The first shot is from Multnoma Falls, Oregon. It’s an iconic shot that pretty much every photographer and his grandmother has captured. I waited and waited for people to get off the bridge so I could get a clear pic, but finally, I gave up. This happened because a very West Virginia type of fellow yelled up from where I was standing to the bridge “Hey thar, cousin! Wave yer arms up so as I can take a pi’tur o’ you!” I figured, “why not?”
This was taken at the same overlook as captured here. It’s interesting to see how two different cameras, even if loaded with the same film and taking shots of the same thing at nearly the same time can give two completely different feels.
I wish I could remember which overlook I was on when I took this. It’s one of my favorite pictures. I believe it to be Mayer State Park. There, I met an older English couple who talked to me about box cameras and “vipers.”

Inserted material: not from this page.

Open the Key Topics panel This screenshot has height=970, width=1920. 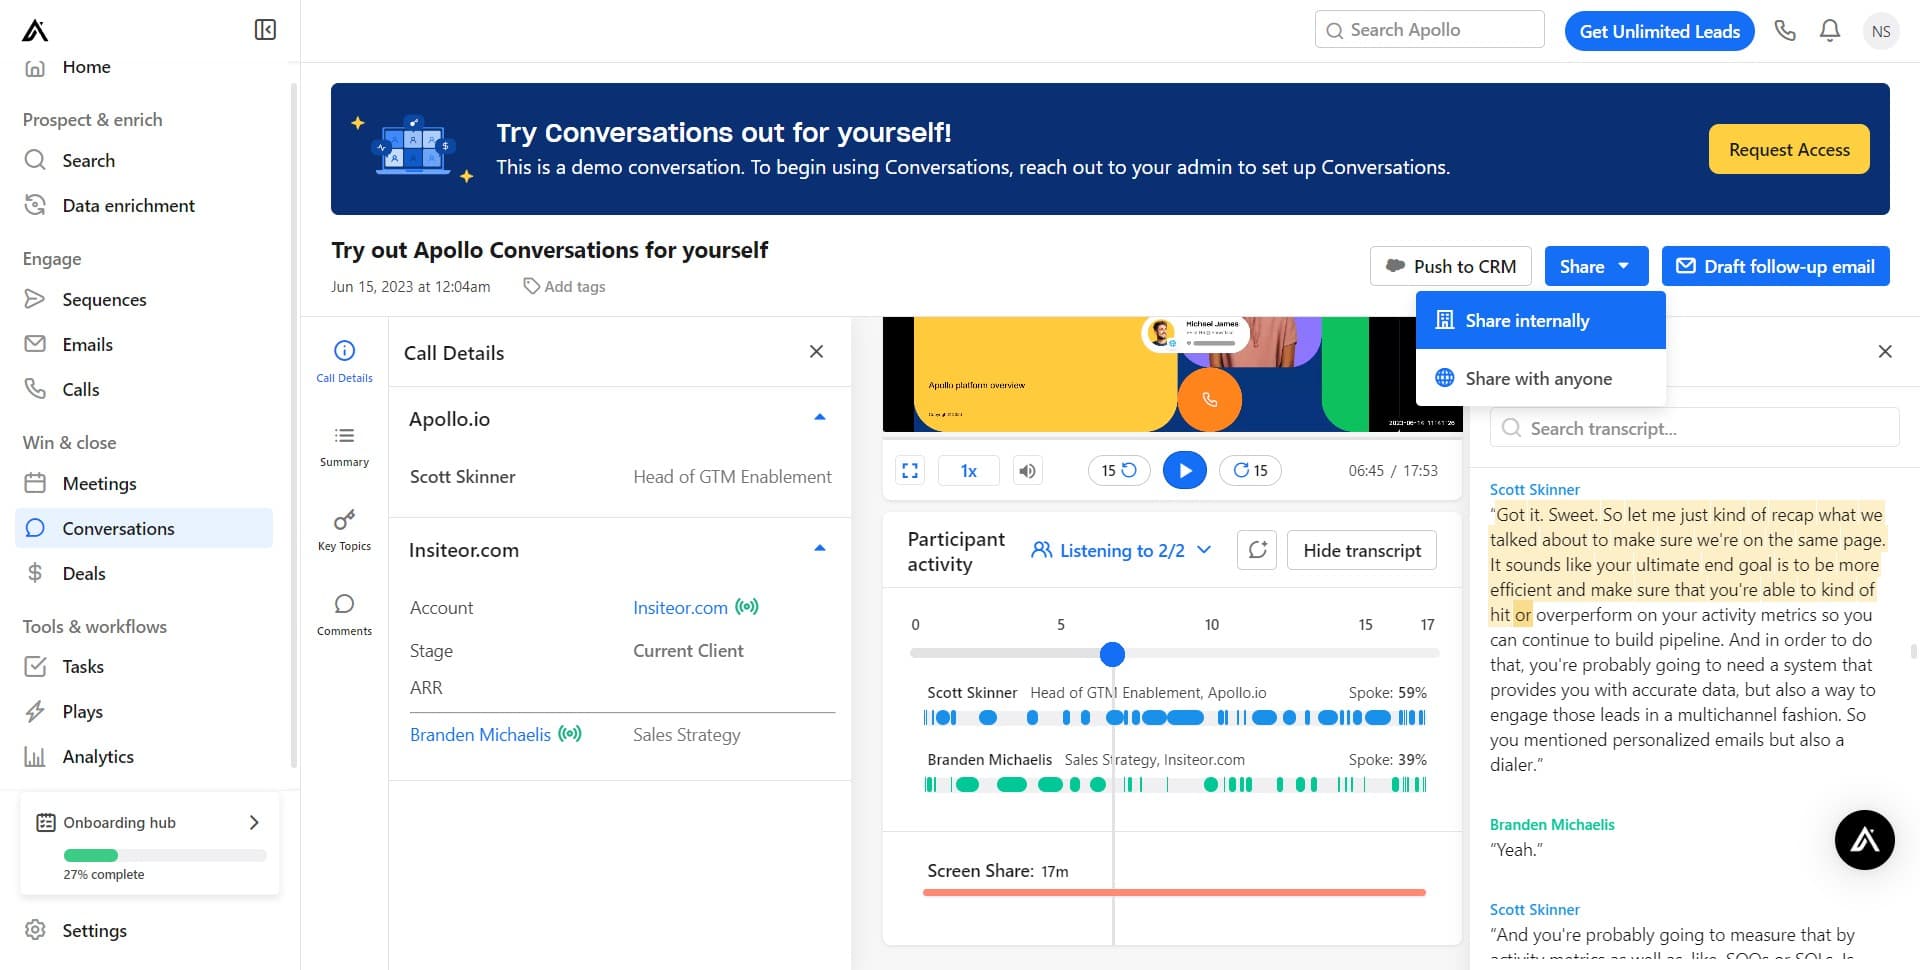344,530
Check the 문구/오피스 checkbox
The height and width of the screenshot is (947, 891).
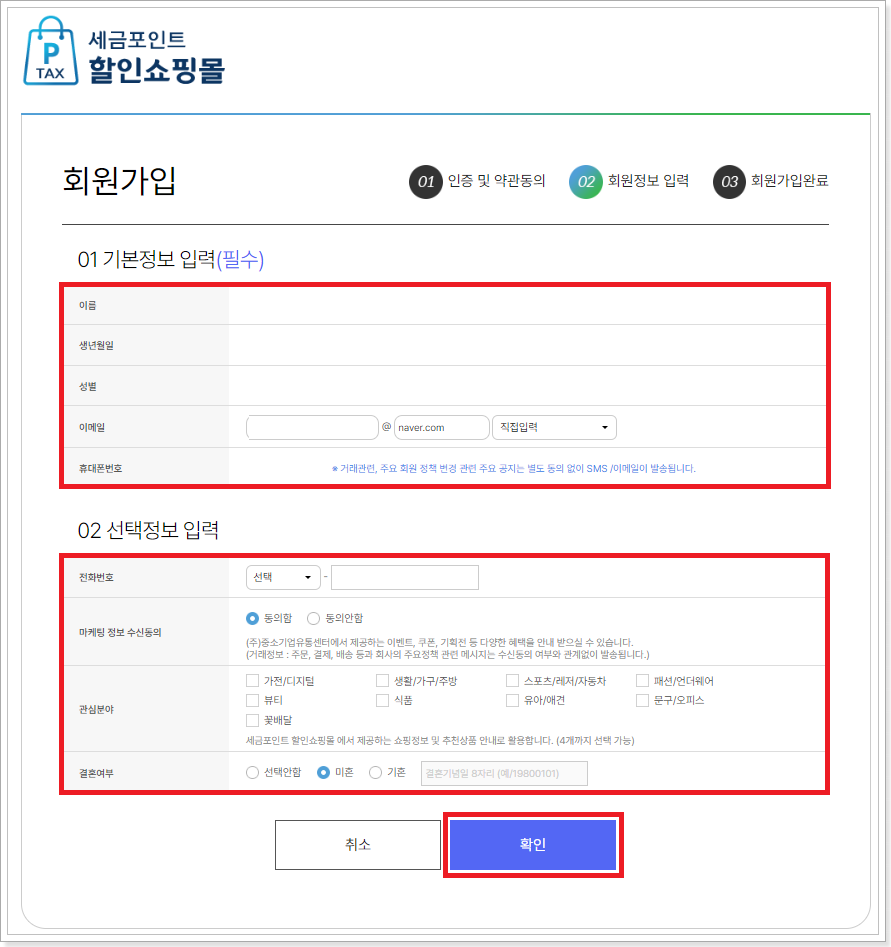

I waited in the cold wind for this one. Sun plays a huge roll in trying to get the right look, especially at the Painted Hills (part of the John Day Fossil Beds in Oregon). The sky took on a strange purple hue that is probably due to the film being “cross processed” (when you develop slide film as regular negative film).
When you’re dealing with a 100 year old box camera, it’s sometimes impossible to tell if what you want to shoot is completely in frame. Yes, there’s a view finder, but it’s mostly fogged over by 100 years of life. The engine is a fully functioning early 1900s two-truck Heisler run by the Sumpter Valley Railroad.
Here’s another great example of how two different cameras can capture the same shot differently. I caught this with the Duaflex II at the same time.
Again, I waited for the sun at John Day Fossil Beds. I believe this is called Picture Gorge.
This, the last shot on the roll, I really botched. This is Cathedral Rock near the John Day Fossil Beds. I didn’t aim high enough. With the Brownie camera, you’re supposed to literally shoot from the hip. That sometimes leads to shooting too low. That was the case here. This camera would be much better suited for wide expanses. Or a better photographer.